Size_Needed = (Nb_Service * Nb_Host * Data_Size * (Data_Retention_Time / Data_Interval)) / Size_Unit

Nb_Service = an average number of service monitored per host
Nb_Host = number of hosts monitored
Data_Size = single data size (one result of one service check) (in bytes)
Data_Retention_Time = how long data is retained (in seconds)
Data_Interval = Check interval (in seconds)
Size_Unit = 10^9 (Value to convert bytes to Gigabytes)

This returned me 313 GB of disk space needed for a one year retention with a check interval of 60s on my network.

So here are my 2 questions on this point :

  1. Could you confirm my maths?
  2. Do you have any experience or knowledge concerning the performance/reactivity impact on the monitoring system? (Maybe some “best practise” to respect, like not going above 50 Gb of data retention…)

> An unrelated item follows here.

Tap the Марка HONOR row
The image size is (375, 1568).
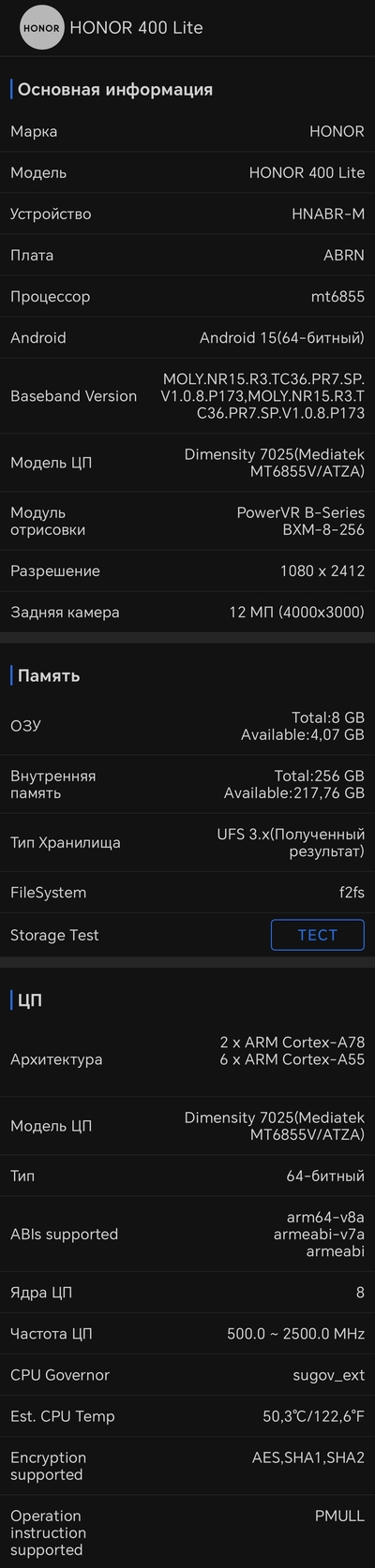coord(188,131)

PS : I’m running 15K RPM disks.

Kind regards,

Jonathan

Your questions are answered in this manual article: https://checkmk.com/cms_graphing.html

1 Like

You forgot to say how many services you have and what type of service.
As addition to @r.sander it is important to see how many performance values your service gives back in the average of your systems.

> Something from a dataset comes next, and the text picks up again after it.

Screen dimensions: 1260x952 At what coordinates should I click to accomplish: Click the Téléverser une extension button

I took only that you want 1 year with 1 minute resolution - this gives me a minimum amount of data per performance value of ~11MB - to compare with the default settings there you have only 400 kB per performance value. Your storage needs nearly 30 times the space as the default settings.
One Interface check has 11 values → 122MB per Interface → Switch with 48 ports → ~5,5GB per Switch

Thanks ! This answered almost all of my questions.

Hello Andreas,

Thanks again for your help !

Now i’ve read the article mentionned by R.Sander, I’m understanding your calculation.

I also understood that with a single phase (1 year with 1 min. reso), the disk I/O would be reduced. Nevertheless, I’m wondering if it would be an impact on the monitoring system performance (displaying graphs, etc.) if, let’s say, we have 500 GB of RRD?

Looking forward your reply.

SSD Storage only then it is only a size problem :smiley:

Alright.

Your help is much appreciated again.

This topic was automatically closed 30 days after the last reply. New replies are no longer allowed.